● **What is expected**
The expected answer is the set of lines in the data below between the line holding "Where should I click to: Tick" and the line holding "Task: Click highlighted", inclusive, written out exactly.

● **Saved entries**
######
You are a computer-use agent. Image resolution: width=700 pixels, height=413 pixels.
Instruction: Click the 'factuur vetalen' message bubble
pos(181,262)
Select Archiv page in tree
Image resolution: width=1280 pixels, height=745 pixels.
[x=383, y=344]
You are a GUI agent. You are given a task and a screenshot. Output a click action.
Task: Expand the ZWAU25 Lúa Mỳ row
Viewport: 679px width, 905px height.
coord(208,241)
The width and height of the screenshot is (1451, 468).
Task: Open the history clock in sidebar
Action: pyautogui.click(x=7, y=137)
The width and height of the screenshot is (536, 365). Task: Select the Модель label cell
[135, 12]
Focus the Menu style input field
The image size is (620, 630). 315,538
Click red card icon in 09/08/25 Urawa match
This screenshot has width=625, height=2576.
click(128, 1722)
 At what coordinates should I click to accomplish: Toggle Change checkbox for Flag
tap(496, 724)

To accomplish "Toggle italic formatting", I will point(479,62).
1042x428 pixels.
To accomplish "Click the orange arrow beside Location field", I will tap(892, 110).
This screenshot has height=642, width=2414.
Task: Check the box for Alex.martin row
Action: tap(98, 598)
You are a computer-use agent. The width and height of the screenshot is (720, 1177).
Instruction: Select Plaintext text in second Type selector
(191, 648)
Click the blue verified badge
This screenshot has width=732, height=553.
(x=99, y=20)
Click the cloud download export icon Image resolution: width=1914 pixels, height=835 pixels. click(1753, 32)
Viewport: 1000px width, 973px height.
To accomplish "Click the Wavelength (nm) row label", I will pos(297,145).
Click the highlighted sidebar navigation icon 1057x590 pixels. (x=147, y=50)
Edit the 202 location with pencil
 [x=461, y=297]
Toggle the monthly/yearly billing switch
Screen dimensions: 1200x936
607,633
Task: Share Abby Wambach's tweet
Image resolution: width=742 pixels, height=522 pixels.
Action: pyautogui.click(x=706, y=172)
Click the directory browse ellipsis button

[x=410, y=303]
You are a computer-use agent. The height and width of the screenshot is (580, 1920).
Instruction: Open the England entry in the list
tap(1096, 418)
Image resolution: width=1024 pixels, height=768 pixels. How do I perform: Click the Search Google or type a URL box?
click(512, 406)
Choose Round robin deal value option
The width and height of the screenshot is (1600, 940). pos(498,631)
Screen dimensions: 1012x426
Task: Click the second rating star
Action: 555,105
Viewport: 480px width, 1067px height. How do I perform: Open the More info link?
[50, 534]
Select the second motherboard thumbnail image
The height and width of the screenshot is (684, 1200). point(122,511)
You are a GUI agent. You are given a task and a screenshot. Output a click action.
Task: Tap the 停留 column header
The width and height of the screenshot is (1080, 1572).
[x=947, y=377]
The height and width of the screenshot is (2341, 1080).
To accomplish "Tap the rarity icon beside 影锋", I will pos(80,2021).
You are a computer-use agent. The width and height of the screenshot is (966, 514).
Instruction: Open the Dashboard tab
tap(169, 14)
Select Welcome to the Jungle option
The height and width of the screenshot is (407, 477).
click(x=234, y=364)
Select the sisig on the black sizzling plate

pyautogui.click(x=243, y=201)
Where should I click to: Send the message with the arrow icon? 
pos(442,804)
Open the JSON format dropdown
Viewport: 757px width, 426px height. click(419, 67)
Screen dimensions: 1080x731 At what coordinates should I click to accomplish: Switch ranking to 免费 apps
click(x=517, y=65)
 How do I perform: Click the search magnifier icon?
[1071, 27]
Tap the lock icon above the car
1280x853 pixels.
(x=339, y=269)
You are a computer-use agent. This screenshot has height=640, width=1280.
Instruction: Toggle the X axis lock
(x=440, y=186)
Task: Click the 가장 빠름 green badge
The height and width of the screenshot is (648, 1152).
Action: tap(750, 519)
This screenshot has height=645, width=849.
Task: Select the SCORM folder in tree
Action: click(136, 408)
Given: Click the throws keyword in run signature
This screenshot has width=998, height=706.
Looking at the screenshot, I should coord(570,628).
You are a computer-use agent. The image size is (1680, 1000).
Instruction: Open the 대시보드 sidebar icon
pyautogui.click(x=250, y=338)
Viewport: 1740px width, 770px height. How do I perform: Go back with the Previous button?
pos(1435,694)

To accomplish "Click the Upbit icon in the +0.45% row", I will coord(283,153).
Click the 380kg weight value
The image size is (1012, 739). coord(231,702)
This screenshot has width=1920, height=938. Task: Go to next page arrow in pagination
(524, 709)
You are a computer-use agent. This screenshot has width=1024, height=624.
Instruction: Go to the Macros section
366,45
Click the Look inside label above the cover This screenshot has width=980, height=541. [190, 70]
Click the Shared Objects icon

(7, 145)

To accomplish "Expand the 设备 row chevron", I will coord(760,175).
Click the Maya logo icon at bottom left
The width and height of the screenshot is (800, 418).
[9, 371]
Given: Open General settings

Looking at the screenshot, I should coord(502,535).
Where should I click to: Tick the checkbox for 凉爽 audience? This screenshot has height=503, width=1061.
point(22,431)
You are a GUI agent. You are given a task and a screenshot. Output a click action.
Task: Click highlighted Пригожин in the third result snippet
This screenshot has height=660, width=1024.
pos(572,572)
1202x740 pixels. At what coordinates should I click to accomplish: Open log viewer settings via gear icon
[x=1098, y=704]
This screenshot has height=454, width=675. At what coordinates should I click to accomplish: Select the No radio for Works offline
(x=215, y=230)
######
● **Solution to this task**
Where should I click to: Tick the checkbox for 凉爽 audience? This screenshot has height=503, width=1061.
point(22,431)
You are a GUI agent. You are given a task and a screenshot. Output a click action.
Task: Click highlighted Пригожин in the third result snippet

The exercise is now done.